Frederick Bryant Esmelton, known as Fred Esmelton (born Frederick Batty Green Bryant; June 22, 1872 - October 23, 1933) was an Australian-born American film actor, as well as a stage actor and director. He appeared in 30 films, usually in supporting roles, between the years 1916 and 1931. He was born in Melbourne, Victoria and died in Los Angeles, California.

==Career==

According to census documents, he was born in Victoria, Australia, the son of Robert Chapple Bryant. On his 1922 American naturalization documents, Esmelton's birth name was listed as Frederick Batty Green Bryant, and when he established residence in the United States, he sometimes used the name Frederick Esmelton Bryant. Sometime in the mid-1920s, he legally changed his name to Frederick Bryant Esmelton. While best known as a silent film actor, he also performed in numerous stage plays, especially on the west coast. For example, beginning in 1903, he led a troupe in Portland, Oregon, where he portrayed a number of roles for several years. But Esmelton was not just a stage actor: he was a frequent director of stage plays. In fact, when he worked for the Bijou Stock Company, one New Haven, Connecticut theater critic said he was "one of the ablest stage directors ever known in the field of stock work." And Esmelton also served as the manager of an acting troupe based in Pittsburgh, Pennsylvania. Among the up-and-coming film stars who got their start working for him in Pittsburgh was Richard Dix. Esmelton frequently returned to his native Australia to perform in stage plays, some of which he produced. And during the first World War, he was in a theater company sponsored by the Knights of Columbus that volunteered to go and entertain the troops in France. While he was seldom cast in a starring role during his silent film career, he became known as a versatile supporting actor, for which he was often praised by critics.
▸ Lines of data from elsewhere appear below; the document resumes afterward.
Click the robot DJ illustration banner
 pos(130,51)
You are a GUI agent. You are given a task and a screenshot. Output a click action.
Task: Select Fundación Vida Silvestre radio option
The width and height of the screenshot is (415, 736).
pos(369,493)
Esmelton was married several times. One of his wives was silent film actress Jewel Power (real name: Louise Power), with whom he had acted when both were in the Baker Stock Company in Portland, Oregon. After they divorced, he married Shakespearean actress Mary Hall, whose career he had managed while they worked in Pittsburgh.
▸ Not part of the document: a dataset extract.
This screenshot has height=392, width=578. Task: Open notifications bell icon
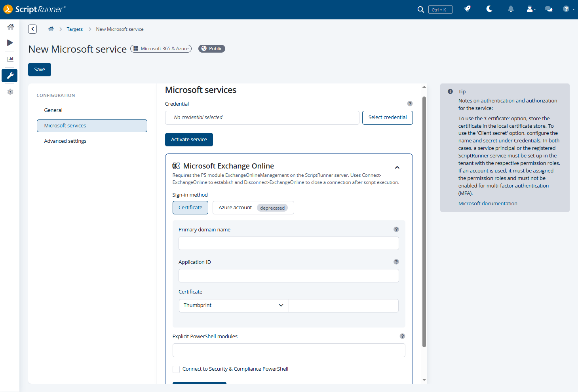coord(511,9)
In addition to his acting career, in 1925, Esmelton was among the eight actors who founded the Masquers, a club where actors and directors could gather and fraternize. It remained in operation for more than six decades. He helped to arrange its early events and was the club's first manager. In his later years, in semi-retirement, Esmelton owned and operated a successful catering business in Hollywood, whose clients included some of the film studios where he had worked. He died in Los Angeles in October 1933, at the age of 61.

==Partial filmography==
- The Law of Compensation (1917)
- Come Out of the Kitchen (1919)
- The Avalanche (1919)
- The Misleading Widow (1919)
- Dulcy (1923)
- Can a Woman Love Twice? (1923)
- Boston Blackie (1923)
- Conductor 1492 (1924)
- Lady of the Night (1925)
- Raffles, the Amateur Cracksman (1925)
- Red Hot Tires (1925)
- California Straight Ahead (1925)
- Smooth as Satin (1925)
- Kid Boots (1926)
- The Winning of Barbara Worth (1926)
- The Chinese Parrot (1927)
- The Shield of Honor (1927)
- The Gay Defender (1927)
- Lonesome (1928)
- The Michigan Kid (1928)
- Romance of a Rogue (1928)
- The Baby Cyclone (1928)
- Born to Love (1931)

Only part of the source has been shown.